Wondering what to do with dry ice? This post includes three easy & cool dry ice experiments to introduce children to the amazing science behind this awesome substance!
My sons are almost six and four and a half years old. Both are obsessed with science. At this point what I am introducing basic science concepts. My main goal is to ignite a desire to learn more.
I want my children to ask questions and to want to do the “next” thing.
One additional goal at this juncture is to introduce the idea of scientific thinking and design.

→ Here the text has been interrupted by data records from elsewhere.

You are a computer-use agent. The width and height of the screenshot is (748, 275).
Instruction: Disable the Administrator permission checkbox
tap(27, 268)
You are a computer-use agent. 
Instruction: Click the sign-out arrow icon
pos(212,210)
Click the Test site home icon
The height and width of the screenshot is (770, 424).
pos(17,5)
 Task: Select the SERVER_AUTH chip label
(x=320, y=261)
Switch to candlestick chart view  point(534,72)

Quite simply asking the child:
- What is the plan?
- What do you think might happen?
- What could/should we do next?
- How would it change if we did xyz?
SAFETY TIP: Don’t handle dry ice directly with your hands because it is really, really cold and will burn skin on contact. Therefore, use tongs or heavy duty gloves. Above all else, you can’t play with dry ice.

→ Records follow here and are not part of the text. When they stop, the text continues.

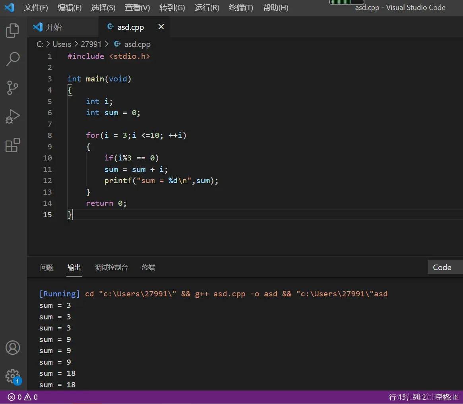This screenshot has height=404, width=463.
Task: Select the 终端 panel tab
Action: click(149, 267)
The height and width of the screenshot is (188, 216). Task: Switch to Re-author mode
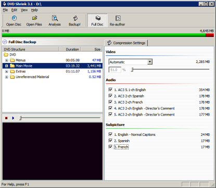pyautogui.click(x=118, y=21)
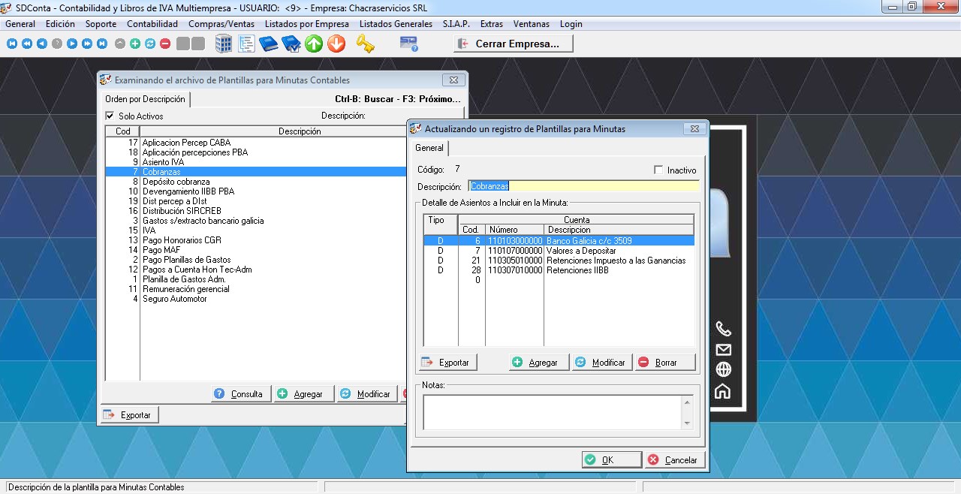Click the envelope mail icon on banner
Screen dimensions: 961x494
point(723,350)
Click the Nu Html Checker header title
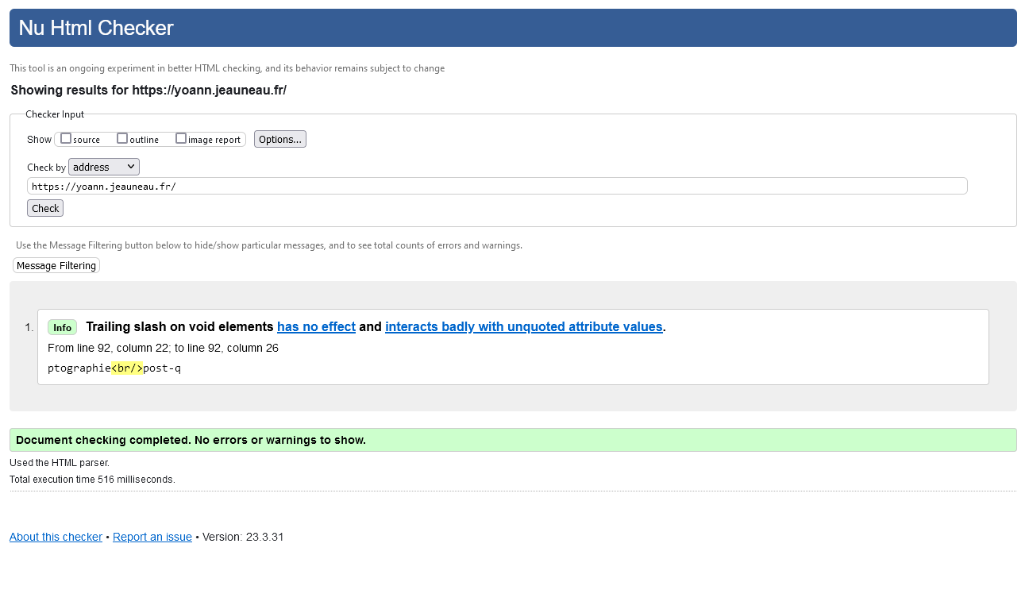 (x=96, y=28)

Check out these Science Activities
Compare and Contrast
You need two bowls, regular ice, and dry ice. We order groceries from Amazon Fresh. They always provide bags of dry ice in our cooler items. Place a bit of regular ice in one bowl and a bit of dry ice in the other bowl. Set a timer for ten, fifteen, and then sixty minutes. Observe what happens to the ice in each bowl.
TIP: Use a large short storage container as a base for this activity, or take it outside!
Warm Water & Dry Ice
You need a bowl or wide-mouthed jar or vase. Use your tongs to place a chunk of dry ice into the container. Use a measuring cup, or simply a drinking glass, with warm water. Pour the warm water into the container with dry ice. Watch what happens, examine, and take notes. If the “smoke” is dying down, simply add more warm water.
What is Dry Ice?
Dry ice is the solid form (frozen) of carbon dioxide. It turns into a carbon dioxide gas instead of a liquid as it breaks down. Carbon Dioxide is the major gas in our planet’s atmosphere. When dry ice “melts”, it turns directly into carbon dioxide gas. Dry ice sublimates, which means it breaks down directly into gas rather than a liquid form. Sublimation occurs at the rate of 5-10 pounds per a 24 hour period in a cooler or ice chest!

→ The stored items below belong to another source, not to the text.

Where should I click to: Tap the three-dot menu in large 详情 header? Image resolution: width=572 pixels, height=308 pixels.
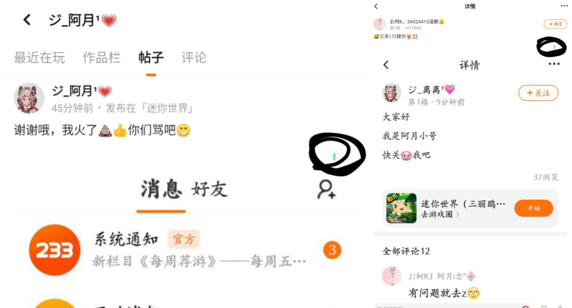tap(554, 64)
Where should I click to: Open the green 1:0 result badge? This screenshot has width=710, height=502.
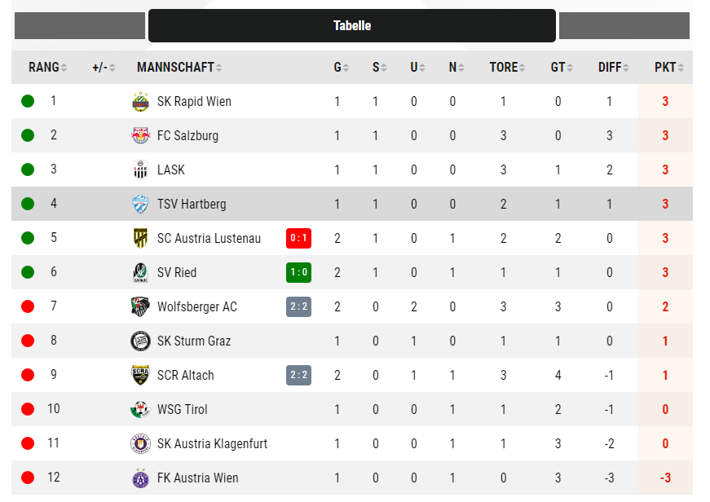pos(298,272)
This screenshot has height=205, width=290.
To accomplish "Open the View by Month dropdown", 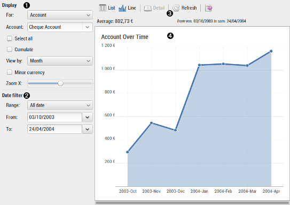I will point(60,61).
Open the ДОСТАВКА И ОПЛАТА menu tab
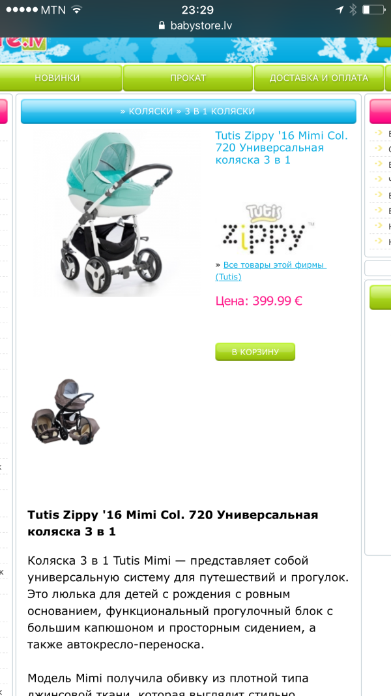The image size is (391, 696). pyautogui.click(x=319, y=78)
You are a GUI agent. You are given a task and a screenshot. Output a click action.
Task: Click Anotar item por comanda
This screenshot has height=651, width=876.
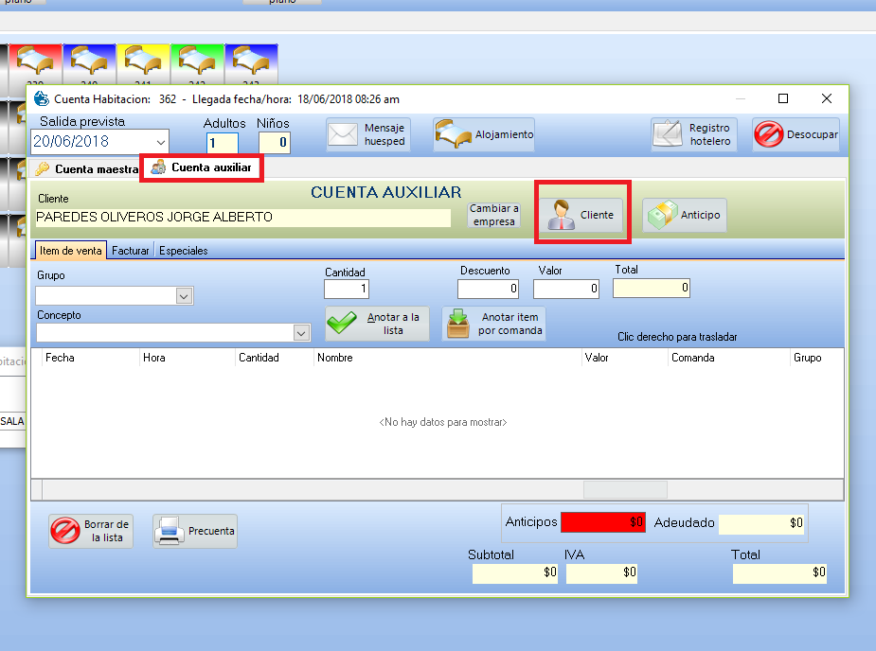coord(493,325)
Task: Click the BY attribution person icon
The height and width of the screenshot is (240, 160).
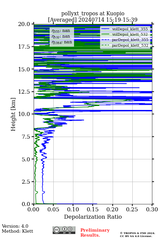Action: pyautogui.click(x=65, y=229)
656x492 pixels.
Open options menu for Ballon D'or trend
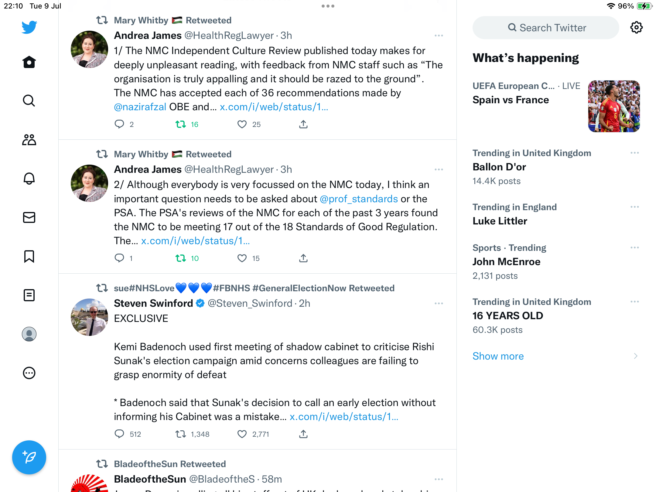coord(634,153)
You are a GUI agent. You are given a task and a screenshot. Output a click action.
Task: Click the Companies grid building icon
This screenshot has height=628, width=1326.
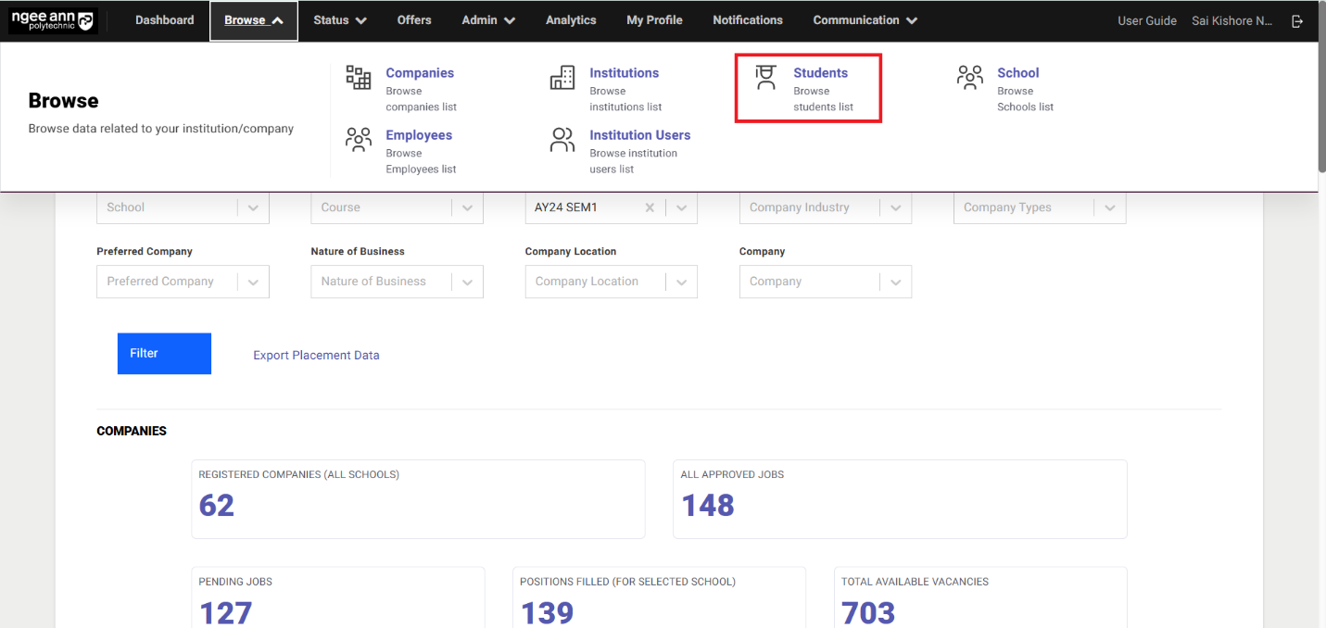click(359, 78)
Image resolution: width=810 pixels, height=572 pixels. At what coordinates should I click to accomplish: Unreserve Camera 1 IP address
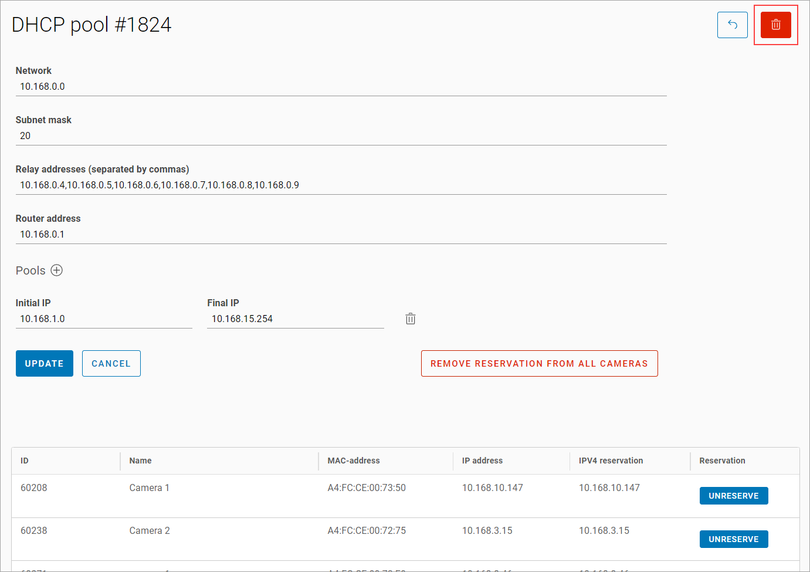pyautogui.click(x=733, y=496)
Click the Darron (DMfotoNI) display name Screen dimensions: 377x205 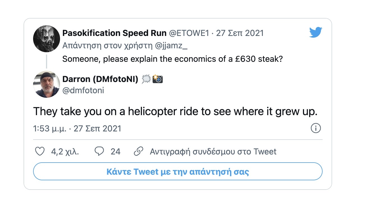coord(100,79)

What is the Temperature of Dry ice?
A block of dry ice has a surface temperature of -109.3 degrees. For this reason, many people and companies use the substance to keep products cold.
Where Can I Purchase Dry Ice?
Pick up pieces of dry ice with tongs to protect your skin.
Warm Water, Dish Soap, & Food Coloring
Check out this dry ice bubble!! We used the same approach as above but added a few drops of dish soap and food coloring to make our dry ice bubble. The result is simply amazing to watch.
In this science experiment, dry ice does not turn into a cloud of gas. Instead, the soap bubbles trap the cloud resulting in a great effect that kids love! The dry ice bubbles burst either on their own or with the help of little hands, allowing the cloud to escape.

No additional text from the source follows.